(RECORDS FOR THIS TASK Opens)

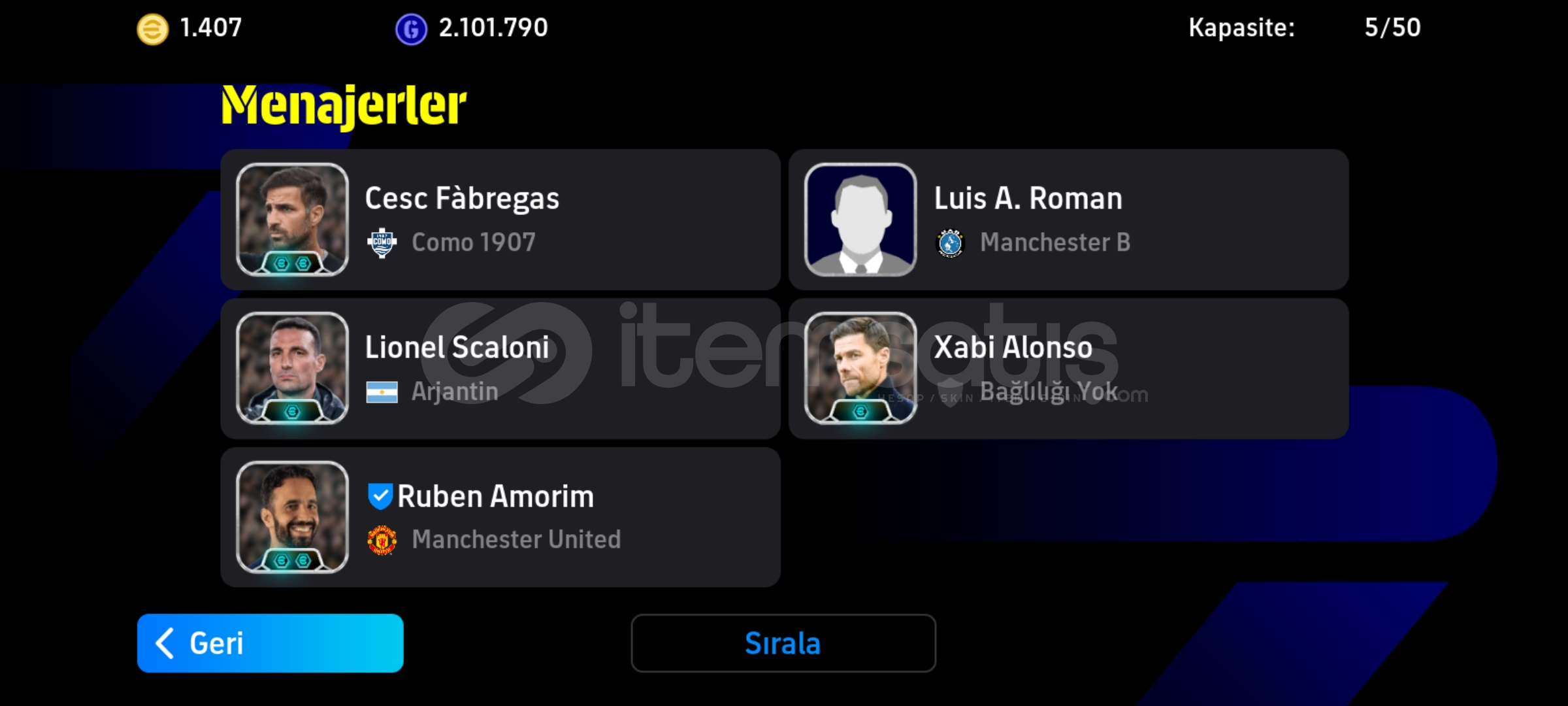
Task: Tap the blue GP currency icon
Action: (x=411, y=29)
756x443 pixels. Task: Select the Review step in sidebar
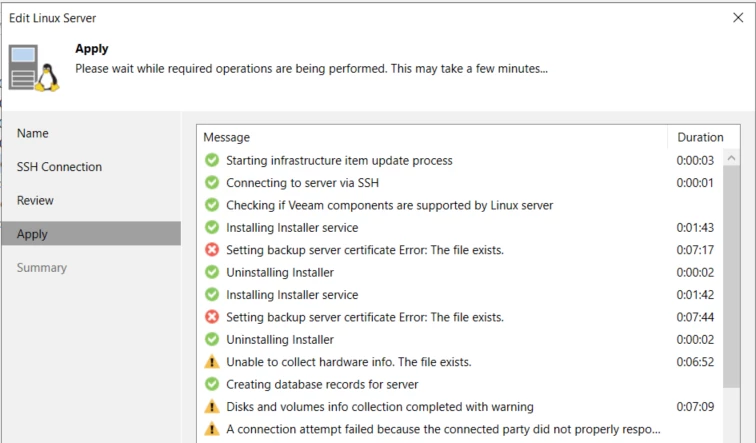pos(35,200)
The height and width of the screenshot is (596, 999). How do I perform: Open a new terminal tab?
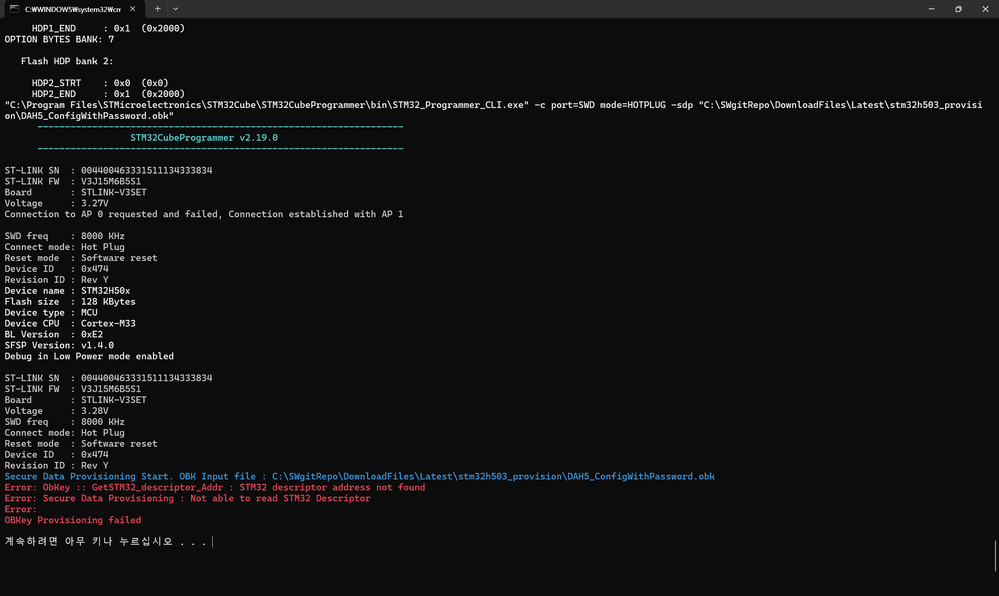pyautogui.click(x=157, y=9)
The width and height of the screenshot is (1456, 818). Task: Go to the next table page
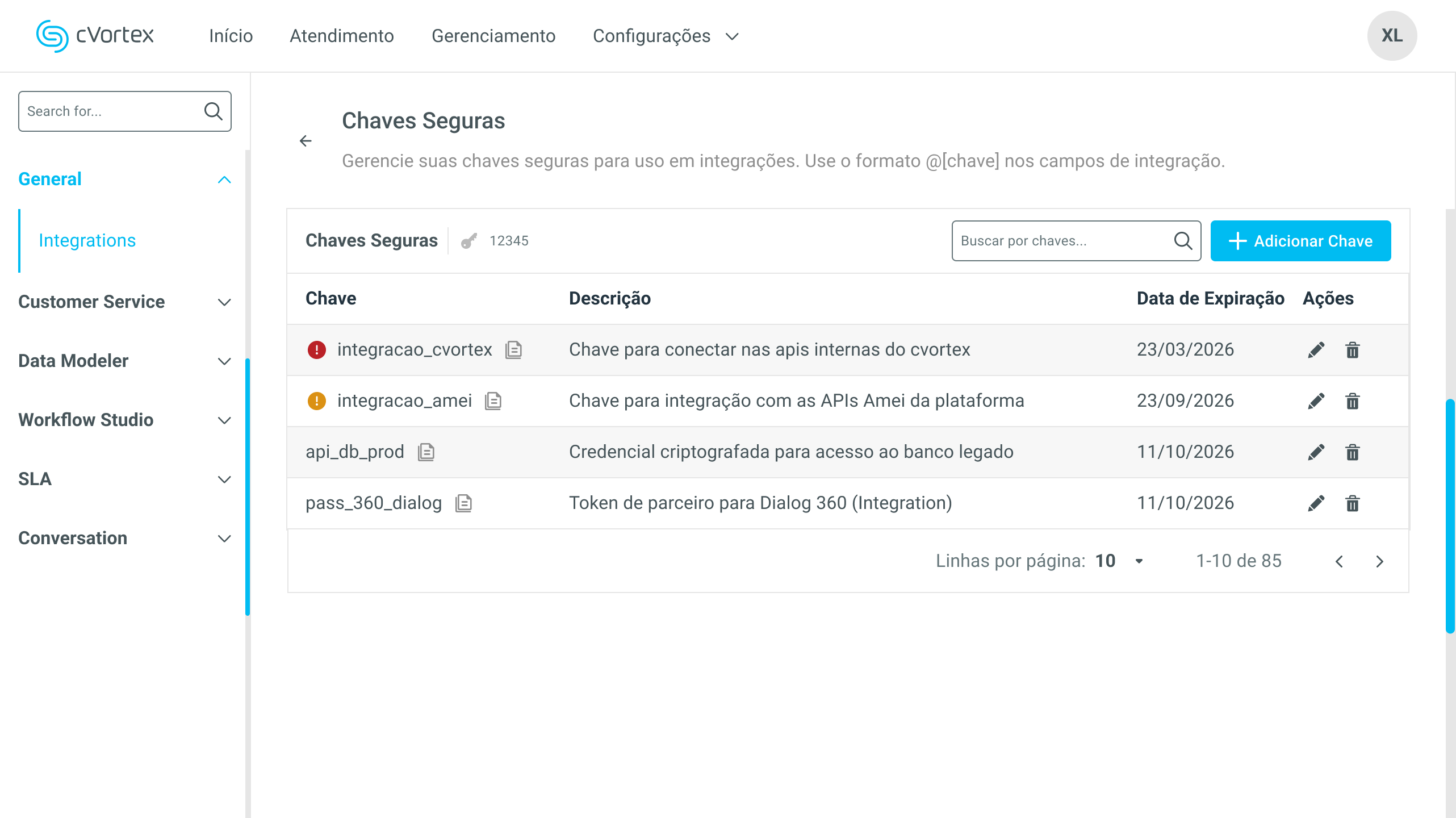click(x=1380, y=561)
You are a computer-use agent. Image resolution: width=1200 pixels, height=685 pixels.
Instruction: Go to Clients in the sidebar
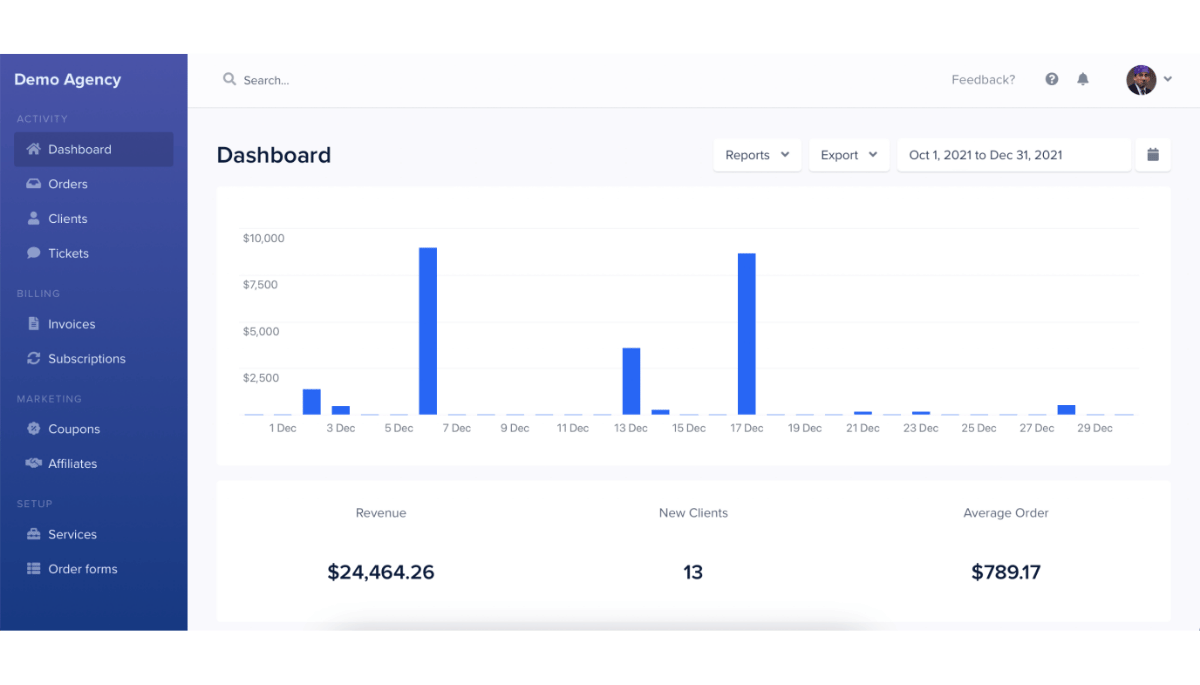click(68, 219)
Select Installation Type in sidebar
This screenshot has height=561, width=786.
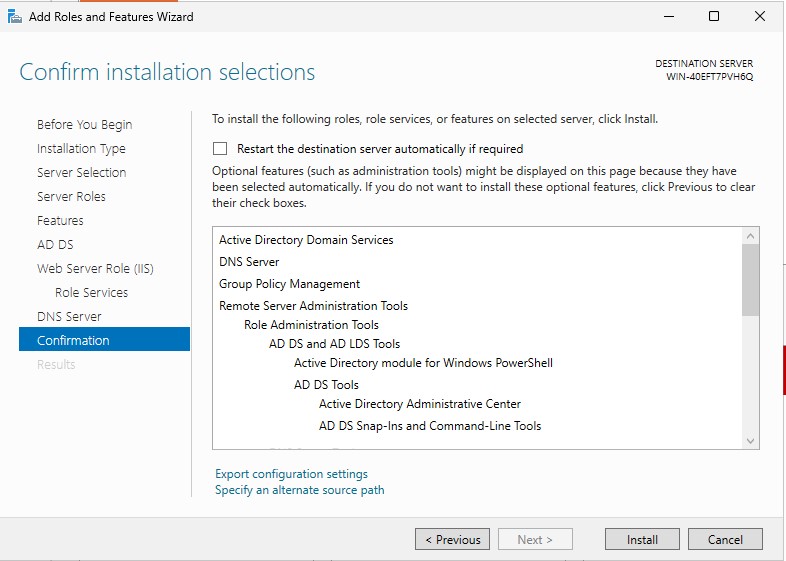(x=81, y=149)
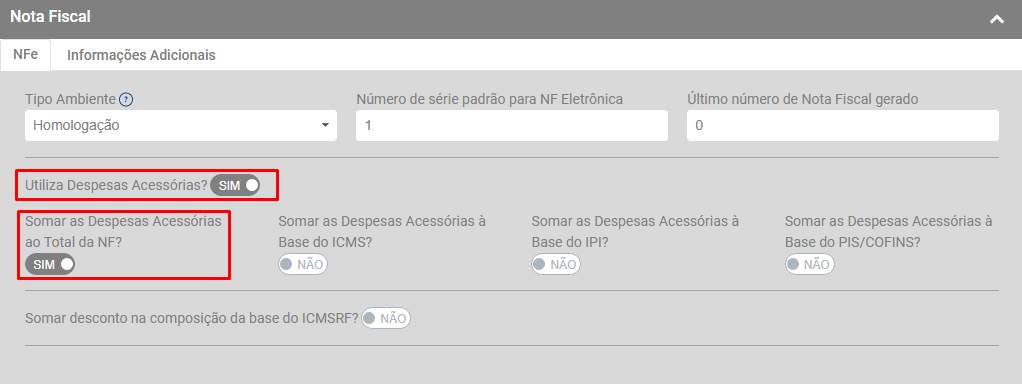The width and height of the screenshot is (1022, 384).
Task: Click the Tipo Ambiente label text
Action: point(70,99)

(RECORDS FOR THIS TASK Closes)

◆ TASK TO COMPLETE:
What the answer needs is every line from the one containing "You are a computer-use" through the final line of the data above, copied exactly, without pictures.

◆ SOLUTION TO THE PROBLEM:
You are a computer-use agent. Image resolution: width=1200 pixels, height=685 pixels.
Instruction: Go to Clients in the sidebar
click(68, 219)
Select Installation Type in sidebar
This screenshot has height=561, width=786.
(x=81, y=149)
The width and height of the screenshot is (1022, 384).
Task: Click the Tipo Ambiente label text
Action: point(70,99)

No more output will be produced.